Why It’s Awesome: “A Knight of the Seven Kingdoms” is all about the answer to one question: If you thought you only had one night left to live, how would you want to spend it? It’s one of the all-time great episodes of Game of Thrones because of how perfectly that question is answered for each character. Arya wants to spend it experiencing one last pleasurable human act that’s about life and not death. (Get it, girl!) Tyrion wants to spend it getting drunk. Sam wants to spend it with his new family. Sansa wants to spend it eating among her people with a man who makes her feel safe. At the end of the world, some people choose to forget, some people choose to pray, some people choose to sing.

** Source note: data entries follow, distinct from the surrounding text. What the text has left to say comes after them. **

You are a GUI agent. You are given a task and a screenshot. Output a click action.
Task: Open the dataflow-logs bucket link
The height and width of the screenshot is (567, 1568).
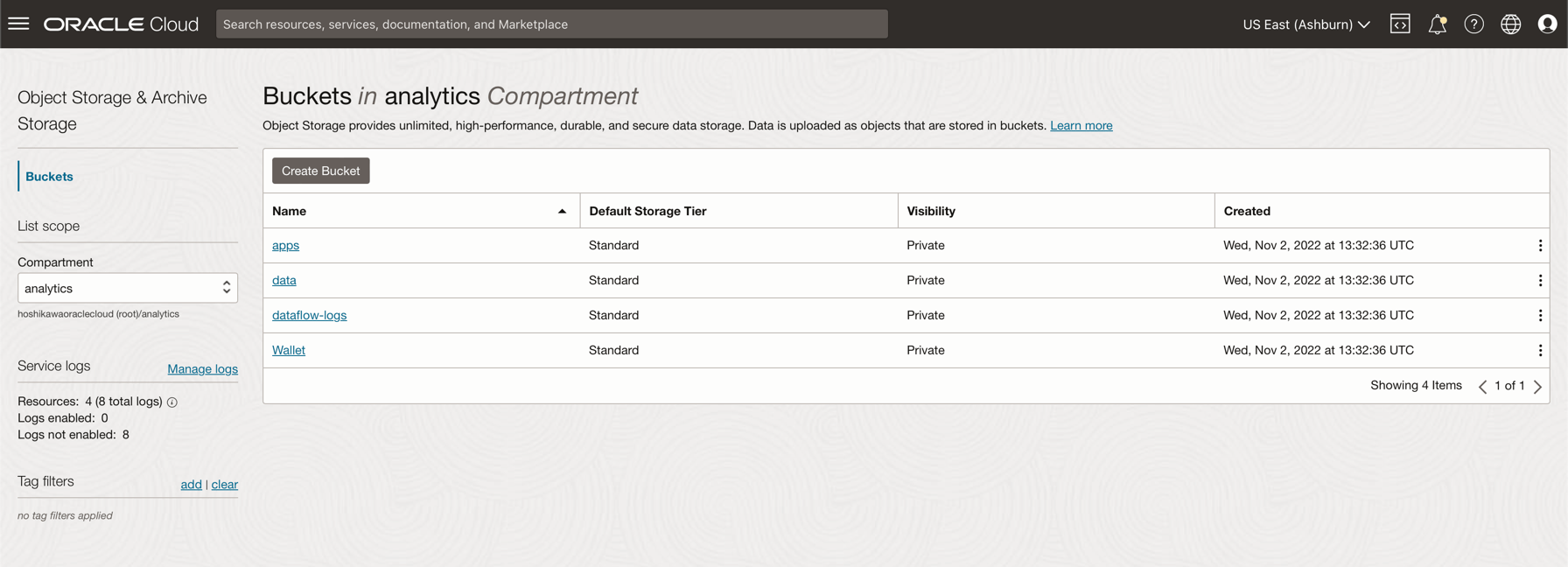309,315
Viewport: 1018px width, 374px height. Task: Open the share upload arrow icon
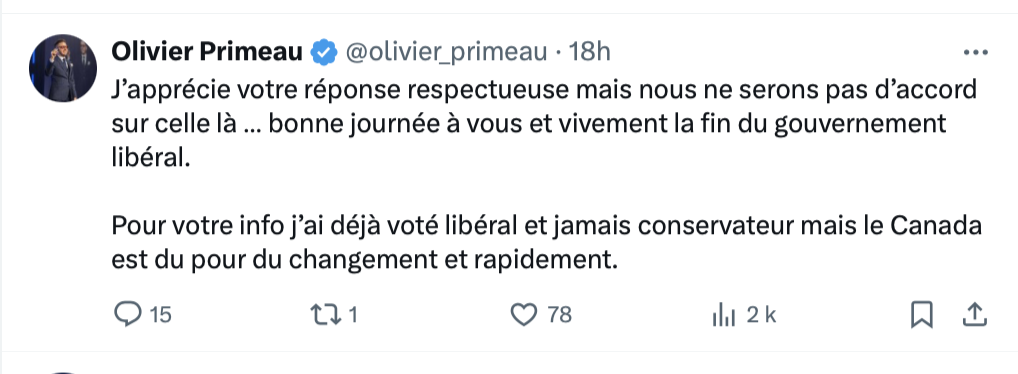click(974, 315)
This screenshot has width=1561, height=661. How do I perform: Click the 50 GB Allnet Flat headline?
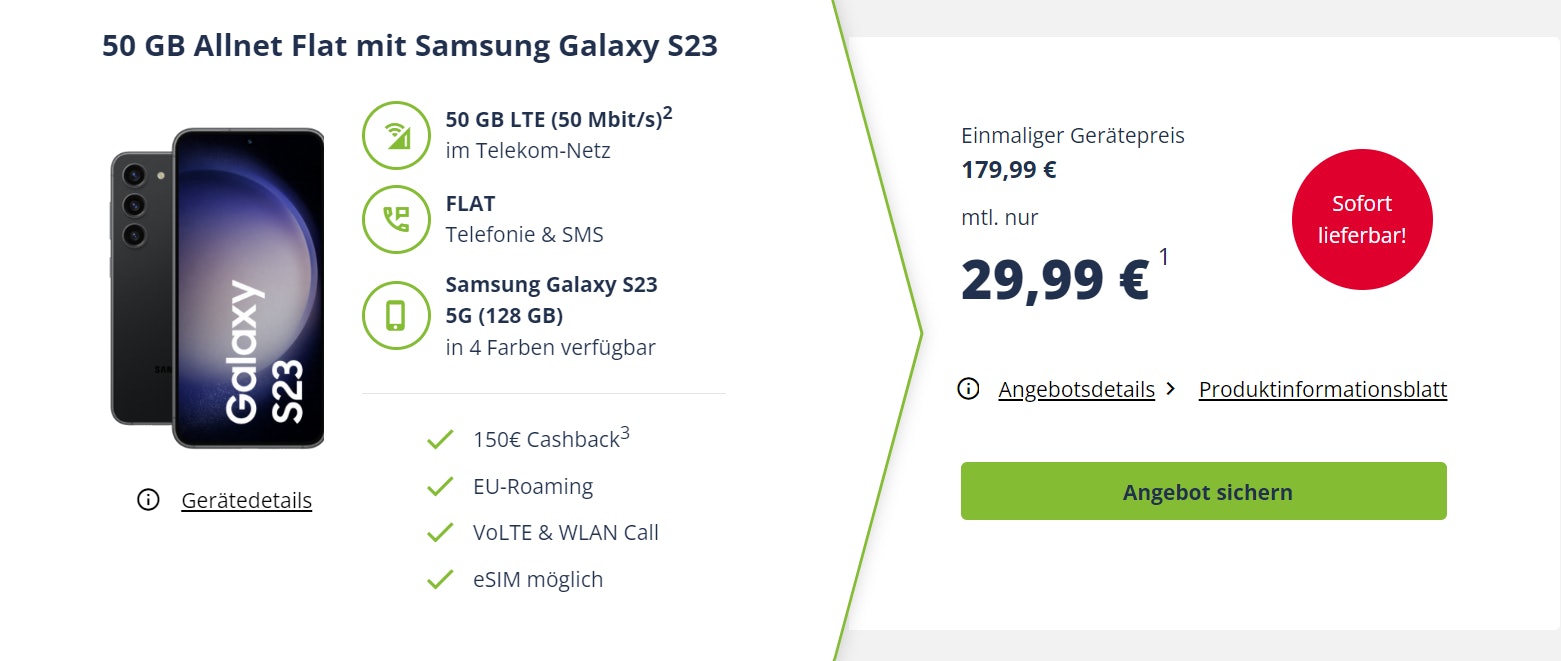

And some people choose to hope.
For Brienne of Tarth and Jaime Lannister, hope is not something that comes naturally—at least not anymore. They’re both masters of pushing down their deepest desires to the point that even they no longer believe they want those things anymore. Jaime has fooled most people into believing he doesn’t care if anyone respects him or sees him as honorable, and Brienne knows she’ll never be a knight—will never have that public acceptance of who she is—so why bother wanting it?
But when facing the end of the world, it was finally time for both of these characters to admit that those things mattered to them—and to find that when they finally looked out from behind their self-imposed walls, they were staring into the eyes of someone who wanted to give them exactly what they desired most.
The buildup to this moment was perfect—from Jaime jumping to his feet when Brienne entered the room (complete with Tyrion’s knowing eyebrow raise) to her downright adorable blush when Jaime asked her to stay. Gwendoline Christie played those early moments with an innocent sense of romantic anticipation—the kind of barely-restrained glee and fear a person feels when they realize the object of their affection might actually like them too. And then throw in Tormund and his hilariously misguided attempts to woo Brienne and it was like a Westeros romantic comedy, despite the impending sense of doom. I wasn’t sure what kind of payoff we were going to get, but I knew something was coming. I just had no idea how great it would be.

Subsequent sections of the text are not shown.